Why did the other person on the message board tell you not to disclose to your insurance company that you were delivering a meal when the crash occurred?

Most personal car insurance policies have exceptions that deny coverage if the vehicle is used for a commercial purpose. Insurance companies generally charge more for these policies, as they know the risk of an accident increases with the greater number of hours driven by commercial drivers.

I don’t know what stage of the delivery process you were in when the collision occurred. If you were not in transit with the food, there is an argument that you were not engaged in commercial activity, as you only get paid for the time between pickup and delivery. You should check out your both your and your girlfriend’s insurance policies and request a statement of insurance (declarations page) and copy of the insurance policy from your delivery company’s insurance company.

Several companies now offer auto insurance for ride-hail and app delivery drivers. I recommend that anyone engaged in these activities compare policies and purchase the one right for them. Whatever you do, don’t lie and commit insurance fraud. It’s a serious criminal offense.

To attract drivers some app-based delivery companies advertise that they provide drivers with liability coverage under certain circumstances. You should check if your company offered such a policy and whether you are covered.

We are dealing with a suit involving a DoorDash driver who was catastrophically injured when he was hit by a Lyft driver. Lyft is trying to deny our client compensation for his pain and suffering and loss of ability (he is wheelchair-bound for life with a serious brain injury) because the scooter that our client had borrowed was not insured at the time of the collision.

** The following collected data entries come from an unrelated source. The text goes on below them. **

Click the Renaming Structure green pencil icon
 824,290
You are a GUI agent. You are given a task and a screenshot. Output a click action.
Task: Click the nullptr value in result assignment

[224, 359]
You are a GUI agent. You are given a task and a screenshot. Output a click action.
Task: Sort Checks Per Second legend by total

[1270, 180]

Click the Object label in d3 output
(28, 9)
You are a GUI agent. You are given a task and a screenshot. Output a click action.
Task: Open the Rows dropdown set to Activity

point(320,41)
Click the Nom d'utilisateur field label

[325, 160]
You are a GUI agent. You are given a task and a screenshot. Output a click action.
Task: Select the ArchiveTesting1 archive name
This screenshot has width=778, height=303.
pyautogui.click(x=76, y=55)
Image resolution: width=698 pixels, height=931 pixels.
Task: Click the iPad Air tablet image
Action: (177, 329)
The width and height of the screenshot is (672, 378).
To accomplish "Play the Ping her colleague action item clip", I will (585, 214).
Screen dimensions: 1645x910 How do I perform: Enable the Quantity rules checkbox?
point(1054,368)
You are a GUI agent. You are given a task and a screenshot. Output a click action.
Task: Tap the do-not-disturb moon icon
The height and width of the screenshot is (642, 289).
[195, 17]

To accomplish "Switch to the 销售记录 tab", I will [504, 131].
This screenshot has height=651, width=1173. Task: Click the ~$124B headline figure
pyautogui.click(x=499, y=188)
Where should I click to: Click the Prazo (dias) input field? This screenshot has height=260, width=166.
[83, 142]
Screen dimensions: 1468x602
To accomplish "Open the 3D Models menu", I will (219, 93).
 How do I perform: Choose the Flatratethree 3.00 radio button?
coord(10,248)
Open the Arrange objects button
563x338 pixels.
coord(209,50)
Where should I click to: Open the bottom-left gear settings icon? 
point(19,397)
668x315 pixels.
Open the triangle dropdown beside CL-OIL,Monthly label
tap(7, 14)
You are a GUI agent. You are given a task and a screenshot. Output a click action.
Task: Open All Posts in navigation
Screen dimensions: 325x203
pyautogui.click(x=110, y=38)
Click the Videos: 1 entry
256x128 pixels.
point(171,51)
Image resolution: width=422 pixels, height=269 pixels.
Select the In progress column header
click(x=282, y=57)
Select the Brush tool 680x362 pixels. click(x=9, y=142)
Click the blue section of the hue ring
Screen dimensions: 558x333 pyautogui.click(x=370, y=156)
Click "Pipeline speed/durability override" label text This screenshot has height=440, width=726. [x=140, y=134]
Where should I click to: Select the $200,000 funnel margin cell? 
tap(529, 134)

DoorDash advertises that it provides $1 million in insurance coverage for “Dashers.” However, when a declaration that our client was covered was sought, James River, the insurance company for DoorDash, said he was not covered — only DoorDash was covered if it was sued. This is a matter we are fighting vigorously: Either he was insured or DoorDash should be held responsible for the damages he will be denied because of their breach of promise to provide him insurance coverage.

Back your case, Ray: Even if Prop. 213 applies, you can bring a negligence action against the van driver to recover monetary compensation for your lost wages, medical expenses, the repair or replacement value (whichever is less) of your girlfriend’s motorcycle and any other out-of-pocket losses. Doing so may also have the effect of preempting the driver’s insurance company from suing you for the cost for repairing his car.

Finally, even if you were partially at fault, you still may have the right to recover damages if the carelessness of the van driver played a substantial factor in causing the collision. California is a “pure comparative fault” state meaning that a victim can bear some fault for his or her injuries but still recover from the person more at fault.

Ray, I don’t recommend that you “go it alone.” Find a well-experienced trial lawyer with specific knowledge and experience in dealing with these issues.